Molecular orbital calculations and quantitative structure-activity relationships for some polyaromatic hydrocarbons

1. Correlations between biological activity and electronic structure for 7 polyaromatic hydrocarbons are reported. 2. Molecular orbital (MO) calculations by the MINDO/3 method indicate that the hydrophobic parameter, log P (the logarithm of the octanol/water partition coefficient) exhibits a parallelism with total electrophilic superdelocalizability, and a similar relationship is shown with protein binding. 3. Inhibition of dimethylnitrosamine (DMN) demethylase activity is linearly related to total nucleophilic superdelocalizability, and other correlations are shown with mutagenicity and benzo[a]pyrene hydroxylase (AHH) activity.

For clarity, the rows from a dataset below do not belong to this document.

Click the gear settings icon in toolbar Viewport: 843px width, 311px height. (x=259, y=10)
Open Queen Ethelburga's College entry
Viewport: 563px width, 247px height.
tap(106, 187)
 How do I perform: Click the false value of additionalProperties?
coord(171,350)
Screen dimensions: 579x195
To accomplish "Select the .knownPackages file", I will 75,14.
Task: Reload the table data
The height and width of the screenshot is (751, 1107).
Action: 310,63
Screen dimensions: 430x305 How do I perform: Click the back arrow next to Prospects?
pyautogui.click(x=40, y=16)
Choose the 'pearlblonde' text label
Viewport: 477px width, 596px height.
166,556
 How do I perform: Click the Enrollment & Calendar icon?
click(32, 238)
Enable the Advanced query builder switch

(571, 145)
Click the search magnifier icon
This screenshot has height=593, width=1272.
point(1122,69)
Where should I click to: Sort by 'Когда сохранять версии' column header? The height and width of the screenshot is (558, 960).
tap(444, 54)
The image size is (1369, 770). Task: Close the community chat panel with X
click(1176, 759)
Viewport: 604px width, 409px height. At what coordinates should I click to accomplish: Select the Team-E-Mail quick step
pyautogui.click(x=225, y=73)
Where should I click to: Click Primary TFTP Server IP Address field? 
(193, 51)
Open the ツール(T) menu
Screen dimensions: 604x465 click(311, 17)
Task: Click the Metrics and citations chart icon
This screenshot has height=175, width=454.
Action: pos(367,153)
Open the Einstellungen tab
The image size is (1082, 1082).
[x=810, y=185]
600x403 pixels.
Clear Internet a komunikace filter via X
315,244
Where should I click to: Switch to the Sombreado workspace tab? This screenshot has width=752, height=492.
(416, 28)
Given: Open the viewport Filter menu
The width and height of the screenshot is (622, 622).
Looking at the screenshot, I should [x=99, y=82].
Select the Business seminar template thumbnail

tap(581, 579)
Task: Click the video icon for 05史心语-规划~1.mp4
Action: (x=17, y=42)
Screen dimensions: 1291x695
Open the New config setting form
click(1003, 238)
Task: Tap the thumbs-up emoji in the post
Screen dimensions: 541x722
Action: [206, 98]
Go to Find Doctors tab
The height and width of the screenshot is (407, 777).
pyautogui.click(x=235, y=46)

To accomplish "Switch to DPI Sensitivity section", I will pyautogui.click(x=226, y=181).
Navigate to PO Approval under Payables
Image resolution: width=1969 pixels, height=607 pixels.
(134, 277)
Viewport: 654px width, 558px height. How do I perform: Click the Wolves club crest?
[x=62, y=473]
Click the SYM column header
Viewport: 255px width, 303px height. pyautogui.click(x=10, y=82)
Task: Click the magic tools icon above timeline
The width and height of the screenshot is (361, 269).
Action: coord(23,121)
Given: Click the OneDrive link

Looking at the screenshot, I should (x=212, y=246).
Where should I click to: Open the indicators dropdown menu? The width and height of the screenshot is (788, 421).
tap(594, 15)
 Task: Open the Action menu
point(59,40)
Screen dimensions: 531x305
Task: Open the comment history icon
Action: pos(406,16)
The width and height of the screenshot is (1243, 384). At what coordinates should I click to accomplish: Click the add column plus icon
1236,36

Quantitative structure-activity relationships in a series of alcohols exhibiting inhibition of cytochrome P-450-mediated aniline hydroxylation

The results of Molecular Orbital (MO) calculations by the MINDO/3 method are reported, together with the results of multiple regression analysis of electronic and structural parameters with inhibition of aniline hydroxylation by a series of 22 alcohols. The most significant correlations show the relationships between molecular length, frontier electron density of the alpha-carbon and hydroxyl oxygen, nucleophilic superdelocalizability of the hydroxyl hydrogen, energy of the highest occupied MO and biological activity involving binding to microsomal cytochromes P-450. Using the data of Cohen and Mannering (Mol. Pharmacol., 9 (1973) 383), Testa, (Chem.-Biol. Interact., 34 (1981) 287) has shown that the inhibition of aniline hydroxylation by a series of alcohols can be related to their electronic structure and hydrophobicity (measured by log P, the octanol-water partition coefficient). The mode of binding and effect on spin-state equilibria in cytochrome P-450 by alcohols has been elucidated by Testa, whereas an alternative hypothesis based on connectivity correlations has been reported by Sabljic and Sabljic (Mol. Pharmacol., 23 (1983) 213). The present work shows that the biological response can be explained by calculated electronic structure and molecular shape parameters. Also, one compound (the only tertiary alcohol) from the original set that was not included in Testa's calculations and analysis, is included in this work and its activity successfully calculated. The latter authors, Sabljic and Sabljic, were led to exclude the data for this compound and one other (phenyl methanol) in order to achieve a good correlation with their calculated parameters of molecular structure.